Ortamda entelektüel bir disiplin yoktu. Disiplin yoktu ama disiplin kültüründen gelen insanlar vardı. Hikmet Şenses, İbrahim Ekinci, İsmail Göksu, Bekir Zengin ve aynı kültürden daha birçok değerli arkadaş vardı. Zengin’i sağlıklı görmem iyi oldu. İnsan sağlığı, mücadele yılları ve gündelik gelişmelere değinen kısa bir fikir teatisi yaptık. Ali Reçber’in tebessümlü yüzü ve eksik olmayan esprisini de unutmak olmaz. Bu arkadaşların özgünlüğüne rağmen benim favori arkadaşlarım, salonun nispeten gençleri olan Ali Şimşek ve Volkan oldu. Salona girince beni karşılayan da onlardan başkası değildi. Karşılayan değil de ilk onlarla karşılaştım demem daha doğru olur. Nereye, hangi masaya oturalım diye birlikte düşünürken salonun orta ve ortanın da cam kenarına yakın bir masasına karar verildi.
Şiir, Tiyatro, Sanat ve Felsefe
Masaya, semtten arkadaşlarım Jale ve Erdal ile birlikte oturduk. Biraz sosyal konular, öğrenciler, gençlik ve tiyatro üzerine bilgi alışverişi oldu ki tam bunun üzerine yeni arkadaşlar aramıza katıldı. Önceden planladığımız gibi tiyatrocu arkadaşlar Asuman ile Sevtap geldiler. Masa daha da hareketli ve canlı hale geldi. Ali ile Volkan, masamıza geliş gidişini sürdürdü.
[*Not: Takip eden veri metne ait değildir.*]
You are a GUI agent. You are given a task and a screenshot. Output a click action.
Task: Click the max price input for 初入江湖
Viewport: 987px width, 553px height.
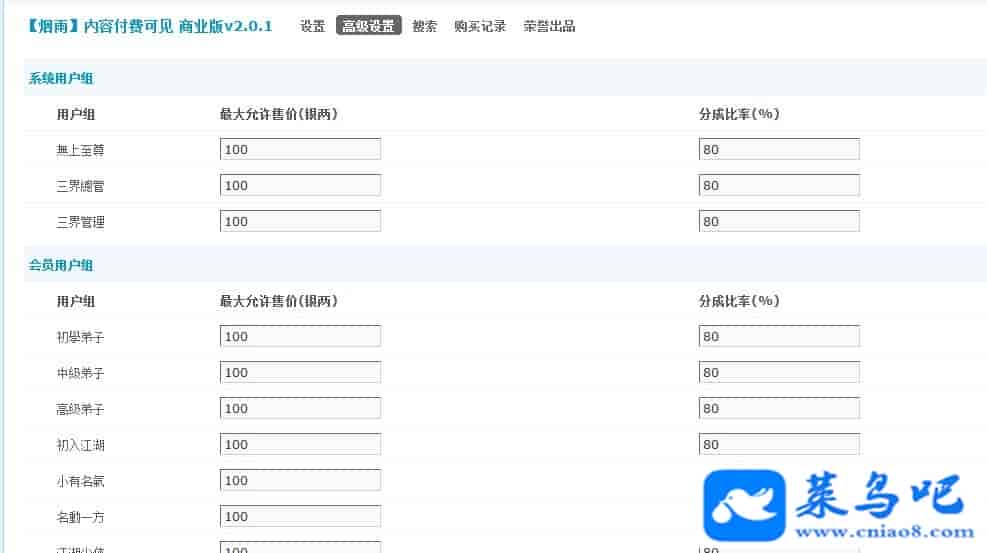click(300, 445)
Çok sayıda arkadaşla fotoğraflar çektirdik. Tiyatro konuşması, felsefeye, politik ve etik meselelere dek genişledi.
Katıldığım etkinlik, toplantı, eylem, miting, sunum gibi aktiviteler benim açımdan bittikten sonra da devam eder. Üzerine düşünür, tartışır yazar çizerim. Resmi kurumlarda Atatürk köşesi mutlaka olur. Bu salonda da olduğu gibi. Salonlarda, ilgili köşeyi arkama veya yanıma almamaya özen gösterdiğim olmuştur. Alırsam, fiziksel ve politik olarak karşıma alırım! Türkiye ve Kürdistan’ın sınıf bilinçli proletaryası da sanırım aynı kanaattedir. Bu köşelere günün birinde emekçilere ve dünya halklarına önderlik etmiş kişilerin fotoğraf ve resimlerinin konulacağının hayalini kurmayan az değildir.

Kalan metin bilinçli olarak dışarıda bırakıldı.